When you’re representing a buyer in a multiple-offer situation, a savvy strategy can make all the difference. Here are some expert-approved dos and don’ts for helping your buyers come out on top.
Key Takeaways:
DO:
- Clarify your buyer’s financing with the seller’s agent.
- Discuss with your buyer the implication (and attraction) of waiving certain contingencies.
- Use a distinctive offer price.
- Build a rapport with the listing agent.
- Understand the seller’s preferred timeline and work to accommodate it.
- Strategically time your offer and deadline.
DON’T
- Open your buyer up for possible discrimination with personal “love letters” — instead have them write a letter about the home itself and why is it so attractive to them.
- Waive all inspections and contingencies unless they have sought legal guidance first.

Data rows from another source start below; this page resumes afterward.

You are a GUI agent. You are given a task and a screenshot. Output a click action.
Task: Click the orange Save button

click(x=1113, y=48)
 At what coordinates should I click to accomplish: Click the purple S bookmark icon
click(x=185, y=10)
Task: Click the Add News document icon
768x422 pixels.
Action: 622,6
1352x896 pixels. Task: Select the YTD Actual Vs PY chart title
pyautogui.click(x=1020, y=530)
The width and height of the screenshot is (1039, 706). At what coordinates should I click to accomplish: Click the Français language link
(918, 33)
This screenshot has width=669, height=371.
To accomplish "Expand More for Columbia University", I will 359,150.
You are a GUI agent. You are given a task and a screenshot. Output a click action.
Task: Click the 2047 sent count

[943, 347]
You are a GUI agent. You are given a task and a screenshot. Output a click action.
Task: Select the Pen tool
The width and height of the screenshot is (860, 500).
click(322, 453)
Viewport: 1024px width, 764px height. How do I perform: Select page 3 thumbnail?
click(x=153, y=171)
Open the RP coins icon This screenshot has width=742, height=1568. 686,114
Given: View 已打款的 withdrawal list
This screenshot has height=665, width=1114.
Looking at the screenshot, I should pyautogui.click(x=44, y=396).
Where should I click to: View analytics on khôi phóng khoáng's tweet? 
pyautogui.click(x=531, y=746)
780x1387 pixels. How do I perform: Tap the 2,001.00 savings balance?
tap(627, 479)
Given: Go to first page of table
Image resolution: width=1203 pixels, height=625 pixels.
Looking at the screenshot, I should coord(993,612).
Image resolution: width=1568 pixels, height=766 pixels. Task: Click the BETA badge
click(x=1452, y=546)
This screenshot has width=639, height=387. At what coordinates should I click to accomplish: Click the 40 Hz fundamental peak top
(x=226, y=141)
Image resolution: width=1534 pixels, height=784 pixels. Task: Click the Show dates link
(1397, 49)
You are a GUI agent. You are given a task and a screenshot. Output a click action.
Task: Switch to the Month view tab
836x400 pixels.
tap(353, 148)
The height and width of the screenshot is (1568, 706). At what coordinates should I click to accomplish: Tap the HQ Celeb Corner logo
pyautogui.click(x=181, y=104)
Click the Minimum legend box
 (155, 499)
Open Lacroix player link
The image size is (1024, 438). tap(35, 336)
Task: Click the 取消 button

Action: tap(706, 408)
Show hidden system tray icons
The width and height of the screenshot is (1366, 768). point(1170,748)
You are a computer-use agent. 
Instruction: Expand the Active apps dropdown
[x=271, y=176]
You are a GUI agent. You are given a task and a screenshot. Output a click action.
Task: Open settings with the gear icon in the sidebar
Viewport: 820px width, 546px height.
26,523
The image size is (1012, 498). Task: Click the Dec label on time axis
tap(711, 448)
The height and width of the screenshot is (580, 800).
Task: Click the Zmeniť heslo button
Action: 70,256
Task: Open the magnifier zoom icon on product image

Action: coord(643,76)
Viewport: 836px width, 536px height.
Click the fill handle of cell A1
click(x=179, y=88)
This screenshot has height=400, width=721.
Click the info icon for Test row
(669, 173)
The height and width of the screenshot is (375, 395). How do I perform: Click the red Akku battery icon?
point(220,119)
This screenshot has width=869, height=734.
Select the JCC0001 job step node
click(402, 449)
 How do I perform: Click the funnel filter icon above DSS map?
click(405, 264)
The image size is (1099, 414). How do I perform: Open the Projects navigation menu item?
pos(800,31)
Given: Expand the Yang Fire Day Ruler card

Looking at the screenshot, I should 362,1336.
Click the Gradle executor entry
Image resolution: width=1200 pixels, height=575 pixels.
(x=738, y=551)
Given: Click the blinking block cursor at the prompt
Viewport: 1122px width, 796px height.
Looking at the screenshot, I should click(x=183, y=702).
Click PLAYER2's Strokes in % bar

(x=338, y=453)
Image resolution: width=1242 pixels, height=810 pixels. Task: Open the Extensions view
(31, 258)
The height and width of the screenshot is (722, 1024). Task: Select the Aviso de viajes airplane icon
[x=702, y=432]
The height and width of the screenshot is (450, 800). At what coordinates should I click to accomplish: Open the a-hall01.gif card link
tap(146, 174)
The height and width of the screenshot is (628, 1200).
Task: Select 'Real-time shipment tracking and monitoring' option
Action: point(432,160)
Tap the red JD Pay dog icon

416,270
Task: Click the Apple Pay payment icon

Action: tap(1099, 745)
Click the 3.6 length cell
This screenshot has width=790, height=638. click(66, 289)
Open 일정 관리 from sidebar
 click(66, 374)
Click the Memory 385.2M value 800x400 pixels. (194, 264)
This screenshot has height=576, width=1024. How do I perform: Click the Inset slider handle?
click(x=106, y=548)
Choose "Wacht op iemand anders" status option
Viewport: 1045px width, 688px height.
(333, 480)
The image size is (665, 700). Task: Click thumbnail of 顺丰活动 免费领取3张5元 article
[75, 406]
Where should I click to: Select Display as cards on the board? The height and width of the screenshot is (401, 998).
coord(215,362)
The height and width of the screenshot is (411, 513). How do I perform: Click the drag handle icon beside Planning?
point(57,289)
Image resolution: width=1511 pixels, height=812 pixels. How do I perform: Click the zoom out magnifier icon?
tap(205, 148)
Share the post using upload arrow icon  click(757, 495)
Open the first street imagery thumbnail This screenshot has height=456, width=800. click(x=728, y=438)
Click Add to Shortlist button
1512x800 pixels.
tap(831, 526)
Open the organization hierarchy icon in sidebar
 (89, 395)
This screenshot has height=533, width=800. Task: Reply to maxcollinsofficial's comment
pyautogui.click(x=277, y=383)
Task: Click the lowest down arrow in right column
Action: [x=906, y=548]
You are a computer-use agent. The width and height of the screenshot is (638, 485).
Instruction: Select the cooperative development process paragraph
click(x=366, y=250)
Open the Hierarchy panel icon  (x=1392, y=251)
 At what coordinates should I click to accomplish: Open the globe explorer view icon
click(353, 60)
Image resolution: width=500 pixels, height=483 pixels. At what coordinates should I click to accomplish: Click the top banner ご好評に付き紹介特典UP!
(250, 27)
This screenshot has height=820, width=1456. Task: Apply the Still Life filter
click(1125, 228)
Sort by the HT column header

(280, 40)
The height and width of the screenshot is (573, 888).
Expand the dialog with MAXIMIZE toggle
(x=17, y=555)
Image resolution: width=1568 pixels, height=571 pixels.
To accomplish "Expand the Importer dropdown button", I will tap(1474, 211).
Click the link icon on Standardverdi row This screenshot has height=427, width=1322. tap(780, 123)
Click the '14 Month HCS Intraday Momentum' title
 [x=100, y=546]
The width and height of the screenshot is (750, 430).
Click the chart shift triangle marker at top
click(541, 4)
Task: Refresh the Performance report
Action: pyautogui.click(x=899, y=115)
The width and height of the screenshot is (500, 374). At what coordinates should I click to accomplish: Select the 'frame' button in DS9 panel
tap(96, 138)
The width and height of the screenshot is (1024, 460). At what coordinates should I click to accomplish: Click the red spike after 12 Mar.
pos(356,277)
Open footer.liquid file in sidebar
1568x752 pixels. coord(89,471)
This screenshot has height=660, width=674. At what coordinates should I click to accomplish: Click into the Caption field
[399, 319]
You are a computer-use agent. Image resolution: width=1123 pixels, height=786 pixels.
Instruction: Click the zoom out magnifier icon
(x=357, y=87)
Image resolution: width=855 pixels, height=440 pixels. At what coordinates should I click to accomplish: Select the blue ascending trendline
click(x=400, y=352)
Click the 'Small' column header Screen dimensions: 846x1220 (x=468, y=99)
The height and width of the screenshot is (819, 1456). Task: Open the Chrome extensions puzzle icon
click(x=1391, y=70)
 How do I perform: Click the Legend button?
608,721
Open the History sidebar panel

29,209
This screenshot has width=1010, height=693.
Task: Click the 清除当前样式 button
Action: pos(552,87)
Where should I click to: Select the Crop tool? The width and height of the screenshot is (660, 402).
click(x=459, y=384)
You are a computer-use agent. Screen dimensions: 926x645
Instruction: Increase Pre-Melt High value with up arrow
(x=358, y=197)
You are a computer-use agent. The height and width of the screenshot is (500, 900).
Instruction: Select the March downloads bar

- Let your buyer’s emotions take over.
Now for some more detail:
DO: Clarify your buyer’s financing with the seller’s agent
Make sure the seller’s agent understands exactly how your buyer will be financing the home. Encourage your client to get pre-approved for a loan so you can include their pre-approval form with your offer.
To go the extra mile, have the lender reach out to the seller’s agent directly. This proactive step will boost the listing agent’s confidence your offer will close.
“I have a lender who sends the listing agent a video text about the buyer’s financing, and it’s a hoot!” says Michelle Balog, founder of Bay Real Estate Group. “Little touches like that make your offer and buyer stand out.”
DON’T: Open your buyer up to possible discrimination
Many agents encourage their buyers to write personalized letters to the sellers appealing to their emotions. Be careful with this practice: If these “love letters” reveal information about the protected classes (e.g., familial status, race, gender, etc.) your buyer belongs to, they could be making themselves vulnerable to discrimination. If your buyer wants to write a love letter, have them write it about the home itself, the neighborhood, or other amenities.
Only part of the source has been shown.